Detailed studies of white blood cells have revealed how HIV relentlessly wears down the immune cells by exploiting the body's built-in protection against autoimmune diseases.
 
The new understanding should lead to ways to overcome this "Achilles heel" and treat HIV infection.
 
As HIV accumulates in the blood, specific immune cells that target viruses - called CD8 - begin to over-produce a receptor molecule called Programmed Death-1. As this PD-1 builds up on the surface of the CD8 cells, the immune cells became weaker and produced fewer virus-killing chemicals, such as cytokines.
 
Instead of functioning as sentinels of the immune system, the CD8 cells gradually burn out, becoming clogged-up with PD-1. "The immune cells are there, but they have been turned off in persons with high viral loads," says Bruce Walker at Massachusetts General Hospital in Boston, US, who led the research.
 
Tandem changes
 
The biological function of PD-1 is not fully understood, but it is thought that it may be involved in preventing autoimmune reactions - where the white blood cells attack the body's own cells.
 
Walker and his collaborators examined CD8 cells from 71 untreated HIV-positive patients in Durban, South Africa.
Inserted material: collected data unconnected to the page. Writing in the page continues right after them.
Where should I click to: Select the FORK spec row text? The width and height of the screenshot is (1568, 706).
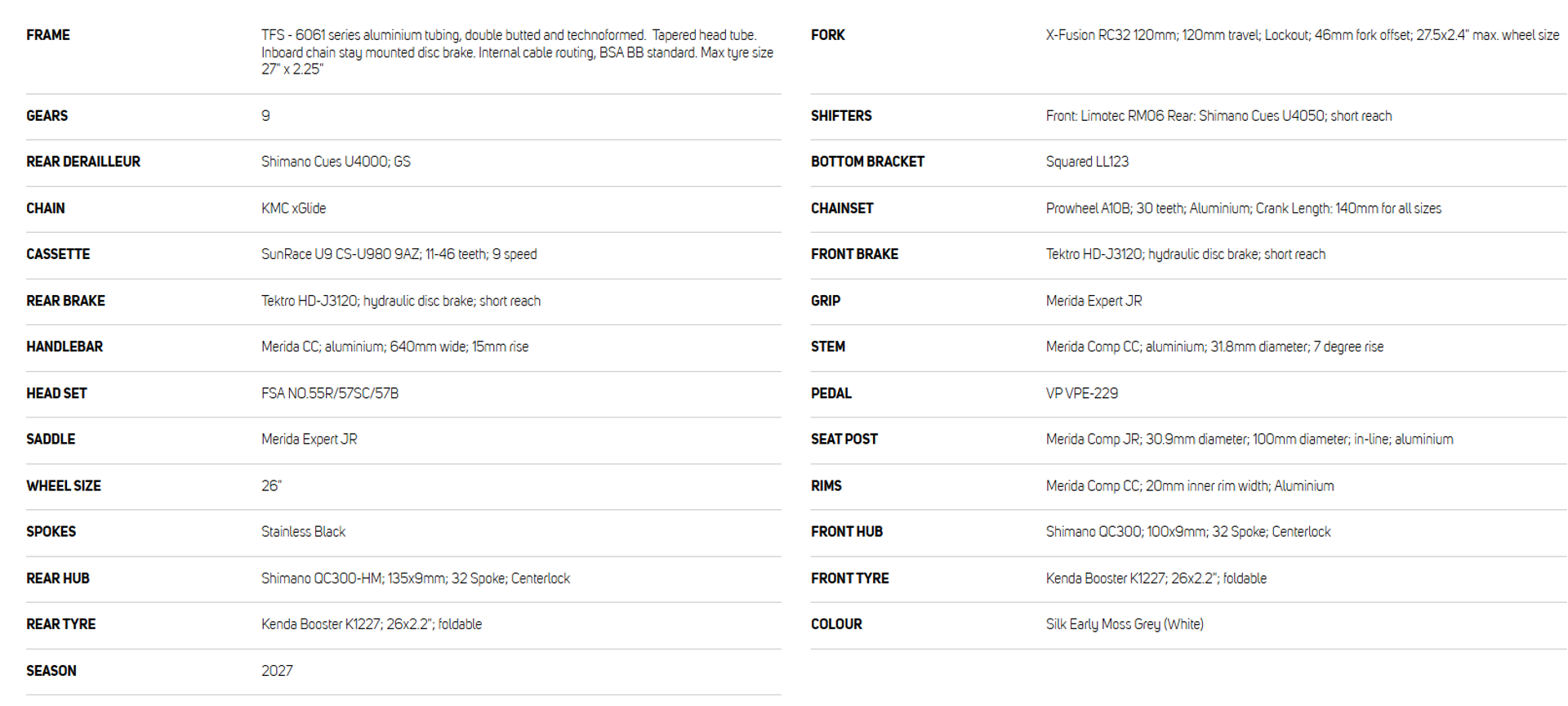tap(1303, 35)
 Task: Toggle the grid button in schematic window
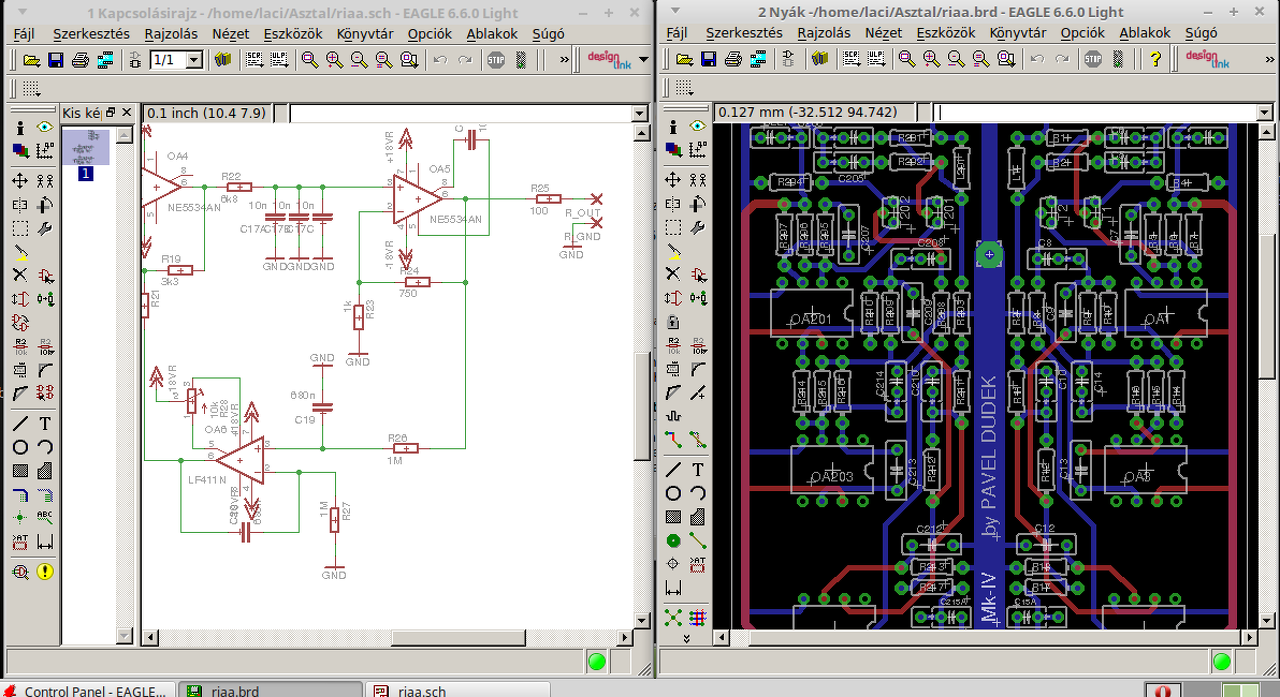tap(31, 88)
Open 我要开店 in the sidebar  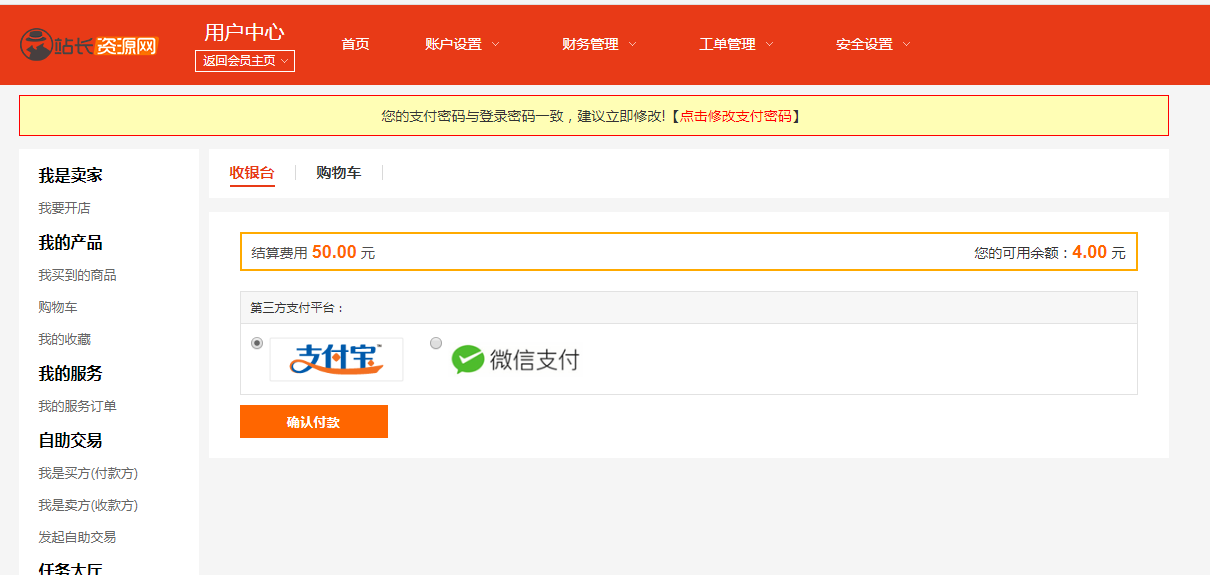pyautogui.click(x=64, y=208)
They found that the more virus the patients had in their bodies, the more PD-1 they had on their CD8 cell surfaces.
 
But when Walker massively suppressed the amount of virus circulating in their blood by giving the patients antiretroviral drugs, the amount of PD-1 on their CD8 cells went down too, suggesting that the two rise and fall in tandem.
 
The same phenomenon was demonstrated in 19 North American individuals by a team led by Rafick-Pierre Sekaly at the Central Hospital of Montreal in Canada.
 
Mutual confirmation
 
In lab experiments, though, Sekaly showed that even after antiretroviral drugs were given, the CD8 cells continued to weaken despite the fact that the drugs drove down the amount of PD-1. "The drugs didn't correct the dysfunction, and the cells got more and more tired and burnt out," he says.
 
But the two teams were able to help the cells to recover using antibodies that block the PD-1 receptor molecules. In cell culture, these CD8 cells resumed their normal activity when exposed to HIV, producing chemicals such as interferon gamma, for example, which targets viruses including HIV.
 
And experiments in mice treated with similar antibodies also blocked the production of PD-1.
 
The teams, whose results were both published at the same time, in the journals Nature and Nature Medicine respectively, are delighted that each others' findings have been mutually confirmed.
 
Now, Sekaly wants to try the same thing in people. "We need to start a clinical trial as soon as possible," he says.
 
Total block
 
Sarah Rowland-Jones, director of research at the UK Medical Research Council's Labs in Fajara, Gambia, says that it would be interesting to know if the virus itself somehow triggers the CD8 cells to overproduce PD-1. "It wouldn't surprise me in the slightest," she says.
 
However, Rowland-Jones, who wrote a commentary piece accompanying the two studies, in Nature, warns that blocking PD-1 altogether could be dangerous. She says that in experiments on mice bred to lack the gene, the mice developed severe autoimmune disease.
 
This suggests that the protein plays an important role in stopping the immune system attacking itself. Perhaps, she says, HIV exploits this to blind the immune system to its presence.
 
Elite controllers
 
Walker and Sekaly, meanwhile, are keen to follow up an additional project which could reveal new ways to tackle the virus. The two are part of an international project, launched on 16 August at the International AIDS Congress in Toronto, to identify and study so-called "elite controllers", individuals who appear to keep HIV in check without having to take drugs.
 
They estimate that up to 2% of HIV-infected individuals are elite controllers, but have put out the call to identify at least 1000 (see Bid to solve riddle of natural resistance to HIV).
 
Journal references: Nature (DOI: 10.1038/nature05115), Nature Medicine (DOI: 10.1038/nm1482)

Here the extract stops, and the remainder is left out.